Surveillance testing of students begins at SUNY Fredonia
The State University at Fredonia on Friday began large-scale weekly testing of students at a testing site established in Steele Hall.
The initiative — in collaboration with Upstate Medical — will allow continuous testing throughout the semester of Fredonia students chosen at random. All students — whether living on campus or off campus — are included in the random selection. Fredonia’s goal is to test 400 students weekly.
“This surveillance testing allows us to identify students who have COVID-19 but are not showing any symptoms, which will allow us to isolate positive cases and significantly lower the possibility of community spread,” said Deborah Dibble, SUNY Fredonia student health director. “The students who came through today were understanding and cooperative as they were signed in and then given the saliva test.”
Surveillance testing — also called pool testing — allows for about 12 people to be screened in one test. The testing can be done using saliva rather than by swabs that are inserted in a patient’s nose. Individuals administer the tests themselves, swabbing their mouths for 10 or 15 seconds, and providing the saliva samples to medical personnel.

-----

• [Work instructions]:
1. Answer these questions using the Fredonia testing article:
(a) In which building was the testing site set up?
(b) How many students does Fredonia aim to test each week?
(c) For how long do individuals swab their mouths?
2. According to the Fredonia testing article, what is the student health director's reason for the surveillance testing? Answer in one to three sentences.
3. Resume the Fredonia testing article after its final sentence and carry it forward.

• [Data section]:
-----

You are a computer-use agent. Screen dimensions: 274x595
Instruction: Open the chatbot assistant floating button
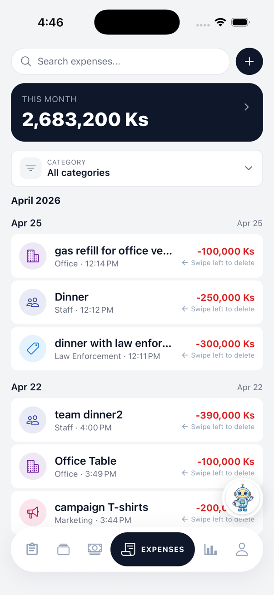[x=242, y=497]
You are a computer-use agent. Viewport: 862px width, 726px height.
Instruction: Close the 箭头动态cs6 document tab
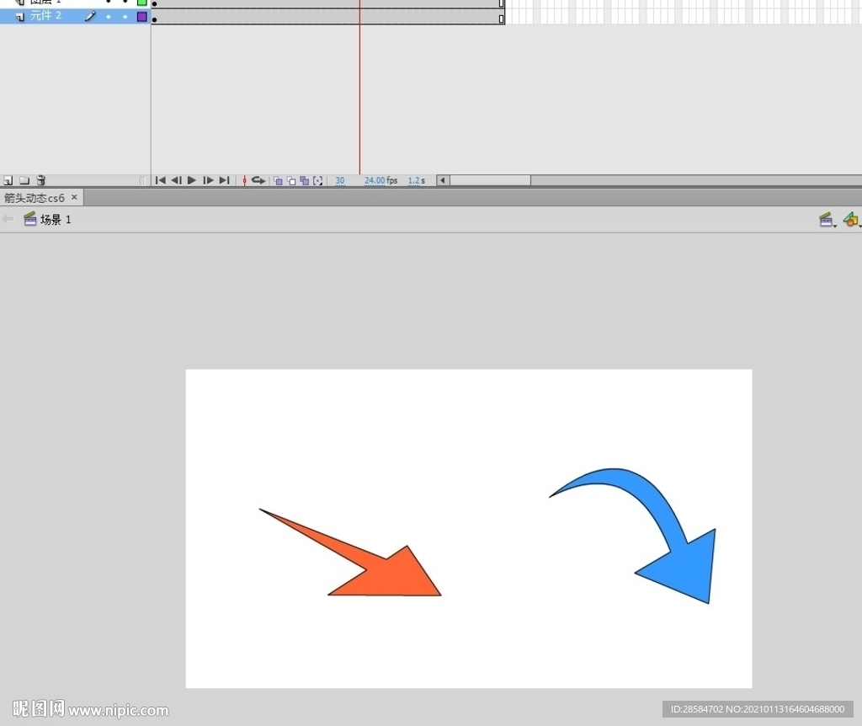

-----

• [Responses]:
1.
(a) Steele Hall.
(b) 400 students.
(c) For 10 or 15 seconds.

2. The testing finds students who have COVID-19 but show no symptoms. Those positive cases can then be isolated, which greatly lowers the chance of community spread.

3.
“Combining regular pool testing with other measures such as facial coverings, social distancing and PCR testing, allows Fredonia to keep a close eye on COVID cases and helps mitigate the spread of the virus on campus and in the greater Fredonia/Dunkirk communities,” said SUNY Fredonia President Stephen H. Kolison Jr.
The samples are combined into one, which is tested for coronavirus. A negative test means that all people in the group are presumed, at the time the test was administered, to be coronavirus-free. A positive test for the pool would mean a secondary test is run on the individual samples in the pool to identify the positive sample(s). The pooled saliva testing simplifies sample collection processes, making it feasible to collect samples at a large scale and during a short period of time.
“Being able to conduct hundreds of tests will give us a more complete picture of the virus on campus,” said Cedric Howard, SUNY Fredonia vice president for enrollment and student services. “We made testing mandatory for students to ensure their participation, which will give us the data we need to make informed decisions.”
SUNY Fredonia conducted two smaller surveillance tests earlier in the semester testing a total of 139 students; one positive case was found. More information on Fredonia’s pool testing program can be found at www.fredonia.edu/returning/faq/pool-testing.